II. Zasada, użyteczności jest podstawą niniejszego dzieła, właściwą zatem będzie rzeczą od razu na początku jasno i ściśle określić, co się tutaj przez tę zasadę rozumie. Otóż przez zasadę użyteczności rozumie się zasadę, która aprobuje lub gani wszelką działalność zależnie od tego, czy wykazuje ona tendencję do powiększenia czy zmniejszenia szczęścia obchodzącej nas strony; lub, co na jedno wychodzi, tendencję do popierania tego szczęścia lub przeszkadzania mu. Mówię o wszelkim działaniu, a zatem nie tylko o wszelkim działaniu jednostki prywatnej, lecz również o wszelkich posunięciach rządu.

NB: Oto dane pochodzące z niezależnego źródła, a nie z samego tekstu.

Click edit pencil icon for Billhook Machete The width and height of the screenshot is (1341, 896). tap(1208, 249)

III. Przez użyteczność rozumie się tę właściwość jakiegoś przedmiotu, dzięki której sprzyja on wytwarzaniu korzyści, zysku, przyjemności, dobra lub szczęścia (wszystko to w obecnym przypadku sprowadza się do tego samego) lub (co znowu sprowadza się do tego samego) zapobiega powstawaniu szkody, przykrości, zła lub nieszczęścia zainteresowanej strony. Jeżeli przy tym strona ta jest społeczeństwem w ogóle, to chodzić tu będzie o szczęście społeczeństwa; jeżeli pojedynczą jednostką, to o szczęście tej jednostki.

IV. Interes społeczeństwa to jeden z najbardziej ogólnych terminów, jakie możemy spotkać we frazeologii nauki o moralności, nic więc dziwnego, że często zatraca się jego znaczenie. Jeśli ma ono jakiś sens, to tylko następujący: Społeczeństwo jest rzekomym ciałem, złożonym z indywidualnych osób, które się traktuje, jakby stanowiły jego członki. Czymże jest wobec tego interes społeczeństwa? Sumą interesów składających się na nie jednostek.

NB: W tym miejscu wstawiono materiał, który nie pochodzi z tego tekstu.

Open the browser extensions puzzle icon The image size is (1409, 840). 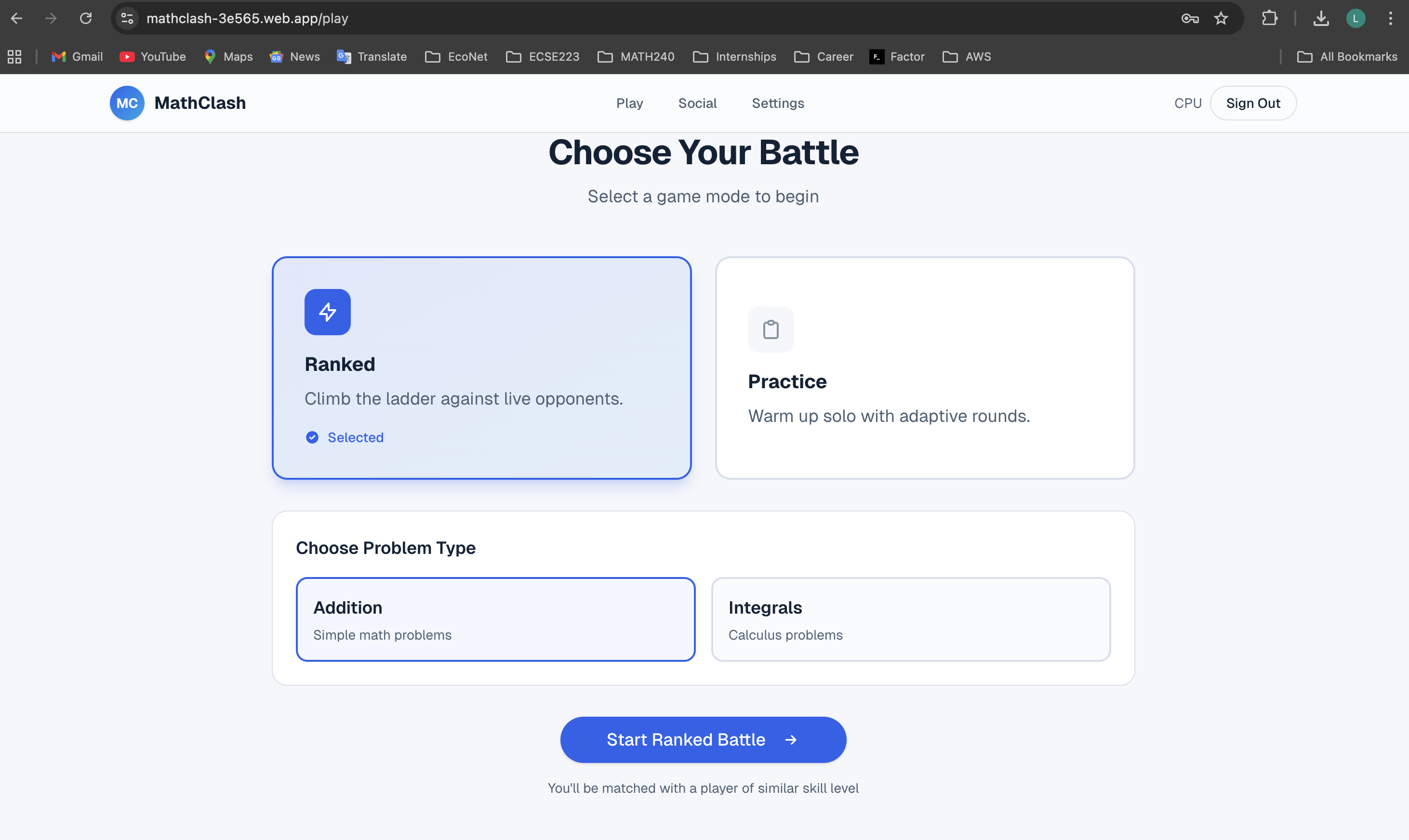coord(1270,19)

V. Nie można mówić o interesie społeczeństwa nie rozumiejąc, na czym polega interes jednostki. Mówi się, iż jakaś rzecz służy interesom jednostki lub jest w jej interesie, jeśli przyczynia się do powiększenia całkowitej sumy jej przyjemności lub, co na jedno wychodzi, zmniejsza całkowitą sumę jej przykrości.

VI. Można zatem powiedzieć, że jakieś działanie jest zgodne z zasadą użyteczności lub krócej: z użytecznością (w odniesieniu do społeczeństwa w szerokim znaczeniu tego słowa), gdy jego tendencja do pomnożenia szczęścia społeczeństwa jest większa od ewentualnej tendencji do zmniejszenia go.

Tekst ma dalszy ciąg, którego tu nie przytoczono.